父の位牌の前で合掌するのに、スチャラカしたBGMが重なるのはなんだ?
直子は、なんか鮫島いう男を職場の熨斗谷から連れてきておりまして。
「兄貴ですか! 陶芸家の先生の兄貴ィ!」
挨拶する武志も、
「上手にご挨拶さすがですぅ! 先生も流石ですね、先生の作った茶碗の数々ほんまに素晴らしい作品や!」
「それ、瀬戸物や……」
おっ? カス打線期待の新人加入か? これはええカスの気配を感じます。
永久欠番ジョーが不在となると、ここは新人で補わんとあかんわけです。鮫島くんにはそのカスっぷりにも期待がかかります。
これはジョーカスの再来あるで。

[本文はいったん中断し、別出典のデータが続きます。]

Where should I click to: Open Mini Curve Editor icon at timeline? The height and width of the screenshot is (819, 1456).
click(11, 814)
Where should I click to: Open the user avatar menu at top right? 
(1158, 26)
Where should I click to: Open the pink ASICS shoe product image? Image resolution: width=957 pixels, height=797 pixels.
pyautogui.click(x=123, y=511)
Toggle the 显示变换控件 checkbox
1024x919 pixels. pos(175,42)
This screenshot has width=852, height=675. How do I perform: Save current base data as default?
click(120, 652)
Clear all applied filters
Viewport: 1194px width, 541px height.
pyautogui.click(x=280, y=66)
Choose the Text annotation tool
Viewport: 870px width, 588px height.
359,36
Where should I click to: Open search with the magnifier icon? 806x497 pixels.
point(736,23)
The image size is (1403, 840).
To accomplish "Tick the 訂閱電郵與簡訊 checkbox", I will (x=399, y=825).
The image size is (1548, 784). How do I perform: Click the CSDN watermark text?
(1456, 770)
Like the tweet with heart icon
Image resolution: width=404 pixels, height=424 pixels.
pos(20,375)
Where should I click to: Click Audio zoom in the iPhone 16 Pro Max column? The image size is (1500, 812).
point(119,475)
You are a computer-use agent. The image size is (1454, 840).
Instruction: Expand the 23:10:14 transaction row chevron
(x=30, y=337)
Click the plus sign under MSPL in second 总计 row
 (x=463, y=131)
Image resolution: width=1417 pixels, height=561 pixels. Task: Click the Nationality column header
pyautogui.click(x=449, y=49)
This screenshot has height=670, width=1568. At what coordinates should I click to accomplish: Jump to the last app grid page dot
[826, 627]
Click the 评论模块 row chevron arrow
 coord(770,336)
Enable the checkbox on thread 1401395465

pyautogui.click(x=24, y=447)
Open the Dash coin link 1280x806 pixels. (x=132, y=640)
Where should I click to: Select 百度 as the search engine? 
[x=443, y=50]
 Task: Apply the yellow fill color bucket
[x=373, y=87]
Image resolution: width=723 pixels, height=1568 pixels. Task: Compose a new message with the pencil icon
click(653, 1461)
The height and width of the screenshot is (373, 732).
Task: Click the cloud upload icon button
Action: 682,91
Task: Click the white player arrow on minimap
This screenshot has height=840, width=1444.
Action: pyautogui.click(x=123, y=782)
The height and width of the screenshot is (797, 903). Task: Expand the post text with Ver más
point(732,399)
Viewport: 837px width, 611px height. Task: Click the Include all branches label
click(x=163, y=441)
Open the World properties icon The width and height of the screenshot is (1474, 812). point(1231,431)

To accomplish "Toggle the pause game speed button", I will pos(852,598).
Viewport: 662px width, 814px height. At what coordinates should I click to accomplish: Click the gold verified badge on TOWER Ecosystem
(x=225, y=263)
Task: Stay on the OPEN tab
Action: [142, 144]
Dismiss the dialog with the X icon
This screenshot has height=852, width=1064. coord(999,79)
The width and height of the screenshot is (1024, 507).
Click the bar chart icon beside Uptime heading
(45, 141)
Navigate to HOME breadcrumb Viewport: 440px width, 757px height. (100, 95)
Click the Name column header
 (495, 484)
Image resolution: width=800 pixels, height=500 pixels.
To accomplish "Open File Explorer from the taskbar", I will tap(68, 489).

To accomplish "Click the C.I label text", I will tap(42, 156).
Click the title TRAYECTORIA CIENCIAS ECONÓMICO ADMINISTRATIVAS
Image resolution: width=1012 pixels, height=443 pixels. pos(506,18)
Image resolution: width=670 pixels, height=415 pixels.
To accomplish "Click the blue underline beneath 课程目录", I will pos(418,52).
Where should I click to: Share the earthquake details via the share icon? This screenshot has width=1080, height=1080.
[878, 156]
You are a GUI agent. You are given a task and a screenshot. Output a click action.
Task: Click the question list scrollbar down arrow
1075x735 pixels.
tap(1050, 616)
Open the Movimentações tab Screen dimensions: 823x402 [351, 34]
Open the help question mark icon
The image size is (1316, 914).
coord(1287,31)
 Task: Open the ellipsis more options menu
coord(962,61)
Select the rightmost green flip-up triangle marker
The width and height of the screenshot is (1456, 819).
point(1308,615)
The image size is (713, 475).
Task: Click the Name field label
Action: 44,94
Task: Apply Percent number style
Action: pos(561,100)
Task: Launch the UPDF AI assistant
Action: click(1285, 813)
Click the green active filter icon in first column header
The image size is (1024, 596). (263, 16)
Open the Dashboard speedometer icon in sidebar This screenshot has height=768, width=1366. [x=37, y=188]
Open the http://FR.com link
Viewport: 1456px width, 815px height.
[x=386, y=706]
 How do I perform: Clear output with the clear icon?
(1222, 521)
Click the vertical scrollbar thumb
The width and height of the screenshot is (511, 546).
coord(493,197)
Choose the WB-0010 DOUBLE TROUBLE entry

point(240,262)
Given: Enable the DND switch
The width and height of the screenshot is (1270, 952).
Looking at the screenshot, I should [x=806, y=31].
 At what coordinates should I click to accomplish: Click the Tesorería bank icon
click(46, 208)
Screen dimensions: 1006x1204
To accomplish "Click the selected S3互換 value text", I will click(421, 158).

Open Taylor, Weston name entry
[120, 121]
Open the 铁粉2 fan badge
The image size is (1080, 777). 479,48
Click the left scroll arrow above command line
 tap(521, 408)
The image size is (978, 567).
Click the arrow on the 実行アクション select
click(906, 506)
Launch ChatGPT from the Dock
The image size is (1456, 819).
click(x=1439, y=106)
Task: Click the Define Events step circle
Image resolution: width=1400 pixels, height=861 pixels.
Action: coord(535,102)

カス連呼してえろうすんまへん。
けれども、ゴマスリ満々ぽいし、美術鑑賞眼はない。
直子はなんだかんだで父と似たスチャラカ軽薄男に惚れた感があってつらい。
こういうんは「幇間」だの「太鼓持ち」だの「男芸者」だの呼ばれるタイプで。
アメリカのスクールカーストだと「ワナビー」「プリーザー」「サイドキックス」あたりかな?
今なら「コバンザメ」という蔑称もありか。
寄らば大樹の陰。長い物には巻かれろ。そういう言い方でもよいか。
彼らが悪いわけじゃない。
強いものに巻き込まれて成功したい――そのことは悪くないんですよ。
ムードメーカー、盛り上げ役、飲み会で乾杯音頭を取る陽キャ。
そう言い換えればすごくええ奴に思えるでしょう。
その、悪しきところをどう出すか。気になる。
でも、正門良規さんには決して悪いことにはならないはず。
おちゃらけてイライラするけど、どうにも憎めない。そういう難しい役を演じられると信じられていて、選ばれていて、支えられていて、力を発揮するのだから、キャリアに絶対プラスになると思うのです。
がんばってぇな!
おう、暑苦しかったな……
さて、その直子ですが。
ヘラーっとこうきました。
「大阪いくさけ、ちょっと寄ることにした」
こう聞かされた喜美子は顔にちょっと苛立ちを見せて、鮫島を外で待たせて内々で話すと直子を中に入れます。
直子は語ります。
電話は二回あった。一回目はいつもは同じ声。喜美子が帰ってこいいうかもしれんけどかえってこんでえええ。東京で働いとけ。
それは加賀温泉でかけたと、マツが言います。
二回目は秋口。
今度はちょっと弱っていたけれど、わざわざ帰ってこんでええ、お父ちゃんは大丈夫やからと言っていた。
強いお父ちゃんの姿だけをうちの心に残しかったんよ。
それぞ意地と誇りだとなんか言う直子ですが。
ええんか、それで?
いかんでしょ。
喜美子が突っ込む。
「何を悟ったこと言うとんの? 帰ってくるんのが子どもちゃうの?」
帰りたかったと直子は言う。
「会いたい思たに決まってるやん! 会いたかった 会いたかったで! ほやけど、お父ちゃんの言うことにさからって、いっつもいうこと聞かんかった。最後くらい、言うこと聞こう思たんや……最後はわざわざ電話したお父ちゃんの言うこと聞いてやろ思ったんや!」
ここで、走ってきた武志を八郎が抱いています。
こういうところがリアルでええのよ。
「堪忍や。ほなおかげで、心の中には元気なお父ちゃんしかおらん!」
おう、元気なジョーか。
ちゃぶ台ひっくり返したり、ふざけたことばかり言う。
「うっとうしい、暑苦しいお父ちゃんしか記憶にない!」
「ええなあ、元気なお父ちゃん」
喜美子はしみじみと妹にそう返します。
葬儀の後、および死亡の手続き最中に、直子不在がじわじわとムカついてくる可能性はありますが。まぁ、それはさておきまして。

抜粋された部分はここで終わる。